--- İstenen ---
Devletin kitleleri yönlendirme araçlarını anlatan metinde "devlet devlet vasfını" ifadesinden "aracı bırakmış görünmektedir." ifadesine kadar olan bölümü yeniden yazın. Yazarken "imam hatip liseleri" ifadesini "meslek liseleri" ile değiştirin.

• devlet, bu araçları kullanarak ideolojisinin ve yaşayış biçiminin halk tarafından doğal karşılanmasını arzular. bunun için halkı ikna etmeye çalışır. burada çok önemli nokta bu işlemi yaparken develet, aydınlara ihtiyaç duyar, hocalara, gazetecilere... bu aydınlar sistem içinde hazır olurlar ve ikna ederler, yazılarıyla, davranışlarıyla, dersleriyle. böyle aydınlara, organik aydın denir.
  • devletlerin kitleleri yönlendirmek amacıyla başvurdukları araç ve yöntemler bütünü. içinde bulunulan zaman dilimine göre değişkenlik göstermekle birlikte eğitim ve medya bu araçların başında gelir.

    devlet devlet vasfını sürdürebilmek için yukarıdan aşağıya gerçekleşecek ve çoğunluğunun gerçekle bağlantısı kopuk ya da zayıf haber/bilgi akışına muhtaçtır. örneğin seksen sonrası sayıları büyük bir hızla artan imam hatip liseleri bu muhtaciyetin bir sonucudur. yoksa ki aşağıdan yukarıya bu yönde bir baskı oluşmuş da devlet buna bir cevap vermiş değildir. ancak baş edebileceğinden fazla sayıda politize olmuş müslüman vücuda geldiğini gördükten sonra bir manevra gerçekleştirerek katsayı yoluyla kullandığı bu aracı bırakmış görünmektedir.

--- Materyal listesi ---

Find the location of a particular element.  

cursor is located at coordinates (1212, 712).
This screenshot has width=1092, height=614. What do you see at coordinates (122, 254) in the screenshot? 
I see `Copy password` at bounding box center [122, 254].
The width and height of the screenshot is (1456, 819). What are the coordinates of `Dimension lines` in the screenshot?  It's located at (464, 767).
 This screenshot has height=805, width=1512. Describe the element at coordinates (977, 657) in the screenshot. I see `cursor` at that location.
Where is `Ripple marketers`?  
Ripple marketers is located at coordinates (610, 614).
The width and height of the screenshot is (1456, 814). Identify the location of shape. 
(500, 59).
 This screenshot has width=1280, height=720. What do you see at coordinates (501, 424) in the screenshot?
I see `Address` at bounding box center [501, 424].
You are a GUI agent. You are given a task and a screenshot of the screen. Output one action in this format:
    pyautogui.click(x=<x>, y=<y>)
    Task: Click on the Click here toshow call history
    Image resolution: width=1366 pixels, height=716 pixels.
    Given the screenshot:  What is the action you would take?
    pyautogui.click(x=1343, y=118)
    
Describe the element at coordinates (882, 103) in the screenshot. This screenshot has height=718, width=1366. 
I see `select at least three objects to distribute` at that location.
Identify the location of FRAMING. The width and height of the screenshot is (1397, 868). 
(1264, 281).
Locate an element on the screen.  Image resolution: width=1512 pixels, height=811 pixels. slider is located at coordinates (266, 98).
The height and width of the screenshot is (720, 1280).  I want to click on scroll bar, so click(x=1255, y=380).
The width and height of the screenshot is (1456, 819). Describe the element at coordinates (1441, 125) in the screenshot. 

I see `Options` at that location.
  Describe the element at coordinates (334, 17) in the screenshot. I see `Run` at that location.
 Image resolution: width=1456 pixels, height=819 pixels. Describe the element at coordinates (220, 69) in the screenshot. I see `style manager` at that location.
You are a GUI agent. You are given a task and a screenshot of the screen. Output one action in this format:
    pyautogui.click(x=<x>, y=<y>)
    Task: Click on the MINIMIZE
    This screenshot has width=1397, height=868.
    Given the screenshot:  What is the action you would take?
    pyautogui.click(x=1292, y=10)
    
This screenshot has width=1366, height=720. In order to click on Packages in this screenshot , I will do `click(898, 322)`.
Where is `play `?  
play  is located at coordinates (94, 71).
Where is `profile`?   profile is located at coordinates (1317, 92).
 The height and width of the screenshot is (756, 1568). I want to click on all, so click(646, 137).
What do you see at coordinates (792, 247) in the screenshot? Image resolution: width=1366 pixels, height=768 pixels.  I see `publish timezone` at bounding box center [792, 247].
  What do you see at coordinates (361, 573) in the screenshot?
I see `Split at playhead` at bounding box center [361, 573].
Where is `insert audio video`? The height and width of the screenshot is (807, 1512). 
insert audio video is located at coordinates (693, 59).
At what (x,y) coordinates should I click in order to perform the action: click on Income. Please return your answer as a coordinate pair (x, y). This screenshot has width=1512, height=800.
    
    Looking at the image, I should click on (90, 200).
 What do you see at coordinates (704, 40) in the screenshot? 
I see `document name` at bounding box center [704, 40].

--- Eksiksiz yanıt ---
devlet devlet vasfını sürdürebilmek için yukarıdan aşağıya gerçekleşecek ve çoğunluğunun gerçekle bağlantısı kopuk ya da zayıf haber/bilgi akışına muhtaçtır. örneğin seksen sonrası sayıları büyük bir hızla artan meslek liseleri bu muhtaciyetin bir sonucudur. yoksa ki aşağıdan yukarıya bu yönde bir baskı oluşmuş da devlet buna bir cevap vermiş değildir. ancak baş edebileceğinden fazla sayıda politize olmuş müslüman vücuda geldiğini gördükten sonra bir manevra gerçekleştirerek katsayı yoluyla kullandığı bu aracı bırakmış görünmektedir.